À table

Des réductions de services potentiellement dangereuses dans les prisons

Les infirmiers et les gardiens de prison s’inquiètent des réductions des services de soins de santé dans les prisons fédérales.

Depuis le 1er avril, l’ordre a été donné dans de nombreux établissements carcéraux fédéraux à travers le Canada de revoir le nombre d’heures où les infirmiers sont présents. C’est le cas dans la majorité des 12 prisons fédérales au Québec, selon le Syndicat des agents correctionnels du Canada (SACC). Dans plusieurs prisons, cette présence d’infirmiers passera de 16h à 12h par jour. «Les infirmiers, qui étaient présents jusqu’à 23h, vont maintenant partir dès 19h», a rapporté Éric Thibault, président du SACC pour la région du Québec.

«C’est une réduction des services pour une clientèle très vulnérable et hypothéquée, a estimé un membre du personnel infirmier qui souhaite garder l’anonymat par peur de représailles. Ceci signifie une augmentation des risques de suicide et de gestes automutilatoires.» D’après le Bureau de l’enquêteur correctionnel, qui agit comme ombudsman pour les délinquants sous responsabilité fédérale, près des deux tiers des détenus canadiens font l’objet d’un suivi en santé mentale. Aussi, le nombre d’incidents d’automutilation dans les prisons fédérales a plus que triplé au cours des cinq dernières années.

Selon les syndicats des infirmiers et des gardiens de prison, plusieurs situations nécessitant l’intervention d’infirmiers pour assurer la santé des détenus et la sécurité de l’établissement ont lieu en soirée ou la nuit. L’Institut professionnel de la fonction publique du Canada (IPFPC), qui représente le personnel infirmier, estime que ces changements portent atteinte à l’éthique et à l’intégrité professionnelle de leurs membres. «Nous sommes profondément inquiets des conséquences sur la qualité des soins qu’ils seront en mesure de dispenser», a affirmé Debi Daviau, présidente de l’IPFPC.

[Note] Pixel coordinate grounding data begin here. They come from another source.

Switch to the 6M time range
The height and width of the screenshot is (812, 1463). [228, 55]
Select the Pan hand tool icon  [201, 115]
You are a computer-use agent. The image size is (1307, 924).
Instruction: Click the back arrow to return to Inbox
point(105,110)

Une des plus grandes inquiétudes concerne la distribution des médicaments aux détenus, ce qui est normalement la responsabilité des infirmiers. «Pour tout ce qui est Ritalin, méthadone ou pilules pour dormir, entre autres, on doit s’assurer que les détenus l’ont pris adéquatement, ce qui réduit notamment les risques de trafic», a indiqué le membre du personnel infirmier cité plus haut. Comme les distributions se font quatre fois par jour et que la dernière est après 19h, les infirmiers ne seront plus en mesure de toutes les effectuer.

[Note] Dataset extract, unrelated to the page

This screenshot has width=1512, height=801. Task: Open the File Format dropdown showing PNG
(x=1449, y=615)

C’est l’une des responsabilités qui seront reléguées en soirée et durant la nuit aux agents correctionnels et qui mettent ces derniers mals à l’aise. Ils jugent notamment qu’ils ne sont pas bien formés pour gérer des crises en santé mentale, évaluer les risques de suicide à l’arrivée en cellule d’isolement, calmer les détenus par rapport aux effets de leur médication, faire des premiers diagnostics pour déterminer notamment si l’appel d’une ambulance est nécessaire et différencier les vrais cas de simulation.

«Ça va se traduire par plus de sorties vers des centres hospitaliers, ce qui n’est jamais une bonne chose au point de vue sécuritaire», a fait savoir M. Thibault.

La SACC et l’IPFPC compte demander à Service correctionnel Canada que leurs quarts de travail actuels soient maintenus, ou reviennent à la normale dans les établissements où les changements ont déjà eu lieu. Une rencontre de l’IPFPC avec la partie patronale aura lieu le 12 juin, et les travailleurs espèrent en savoir plus sur les motivations de l’employeur. Service correctionnel du Canada affirme qu’il s’agit d’une réallocation des ressources ayant pour but d’assurer des services de santé équivalents dans l’ensemble des établissements au Canada. Les syndicats croient toutefois qu’il s’agit de mesures de compression pour faire des économies.

Service correctionnel du Canada, de son côté, assure que les besoins en matière de services de santé essentiels continueront d’être rencontrés.